To make that happen, the team is auctioning off 11 items, including works donated by British painter Cecily Brown and American artist Sarah Sze.

Brent Leggs is the executive director of the African American Cultural Heritage Action Fund and is working with artists raising funds to restore Nina Simone's childhood home
AFP | ANGELA WEISS

The auction, administered by Pace and Sotheby's, has been taking place online since May 12 and will run through Monday. 

Williams hopes the Saturday gala will help raise the remaining necessary funds.

"Nina Simone's legacy is what has put people like me on the map today," said Williams, the first Black tennis player to become the world's number one.

  Black Lives Matter 

Simone, whose songs were popular during Black Lives Matter protests, had a complex, often difficult relationship with the United States, where she was born in 1933, during the era of racial segregation.

Born Eunice Waymon, she spent the first years of her life in the three-room house in Tryon with her parents and siblings and began playing the piano at age three.

But her dream of becoming a classical concert performer was shattered when she was rejected by Philadelphia's prestigious Curtis Institute of Music, an ordeal she attributed to racism.
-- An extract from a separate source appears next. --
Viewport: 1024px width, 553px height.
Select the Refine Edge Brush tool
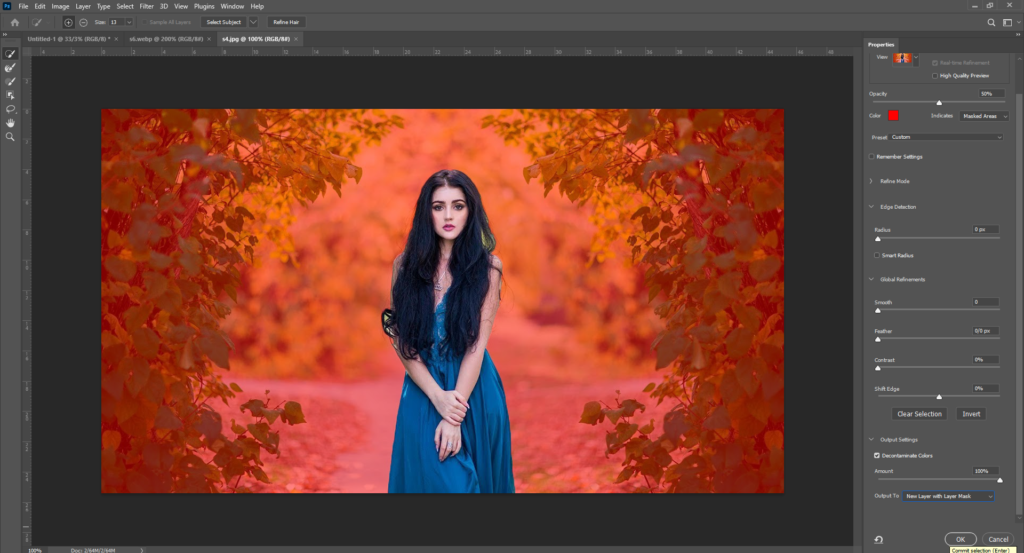10,67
Artworks being auctioned to raise funds for the restoration of Nina Simone's childhood home were exhibited at the Pace Gallery in New York
AFP | ANGELA WEISS

In the 1960s, Simone was active in the civil rights movement, at times through rousing speeches, sometimes through song. 
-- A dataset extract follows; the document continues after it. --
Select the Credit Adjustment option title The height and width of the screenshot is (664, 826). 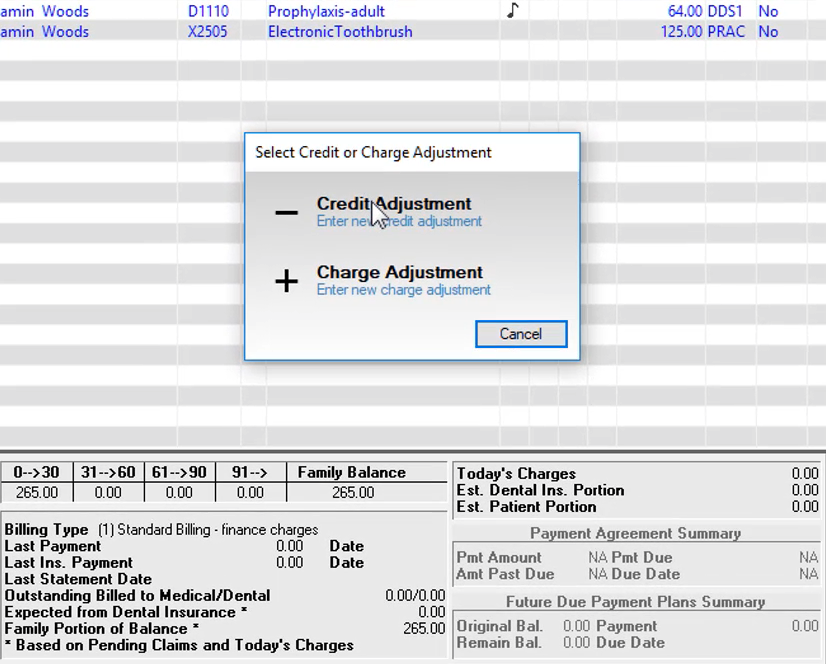point(394,204)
Her "Mississippi Goddam," was a response to a 1963 fire in an Alabama church started by members of the Ku Klux Klan. Three days after the assassination of Martin Luther King in 1968, she performed "Why? (The king of love is dead)."

Simone eventually left the United States and lived her last years in the south of France, where she died in 2003. 

"Our country is beginning to understand the need to preserve all of our history, and recognize and celebrate the diversity of our country," said Leggs. "This is an exciting time in historic preservation."